* _GOAL OF THE EXERCISE_
Rewrite the lines below, starting at the line containing "1139x517 pixels." and ending at the last line, with "QR code" replaced by "barcode" and everything else unchanged. Omit the pictures from your answer.

# START OF EXERCISE MATERIAL

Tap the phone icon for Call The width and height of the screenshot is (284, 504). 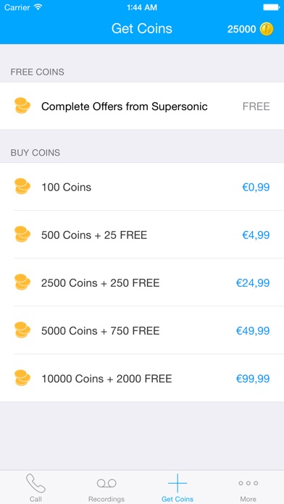point(36,483)
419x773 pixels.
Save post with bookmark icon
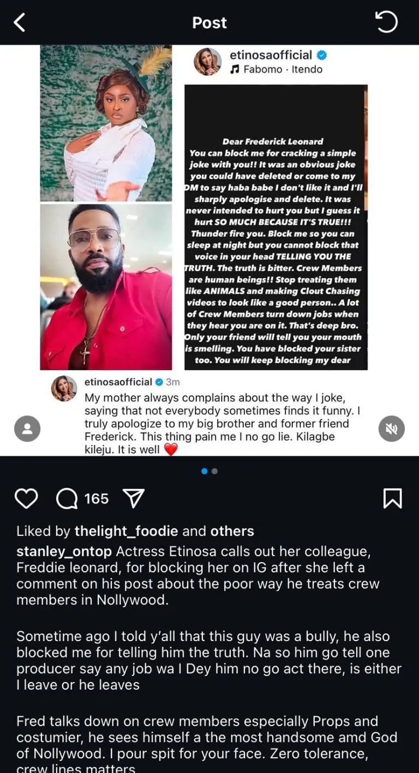pyautogui.click(x=392, y=498)
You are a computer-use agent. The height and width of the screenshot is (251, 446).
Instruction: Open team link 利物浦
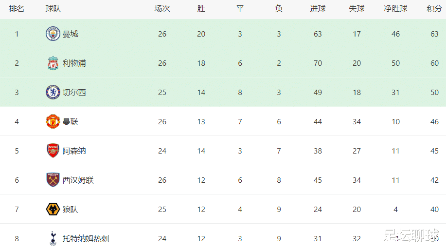(x=74, y=63)
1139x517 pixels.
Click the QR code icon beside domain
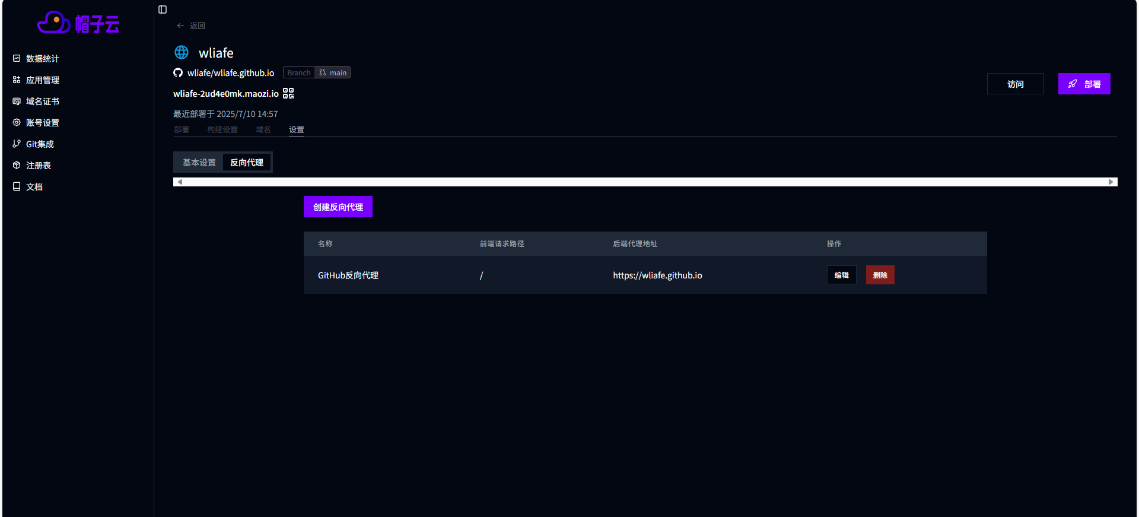pos(288,93)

# END OF EXERCISE MATERIAL

* _RESPONSE FOR THIS EXERCISE_
1139x517 pixels.
Click the barcode icon beside domain
pos(288,93)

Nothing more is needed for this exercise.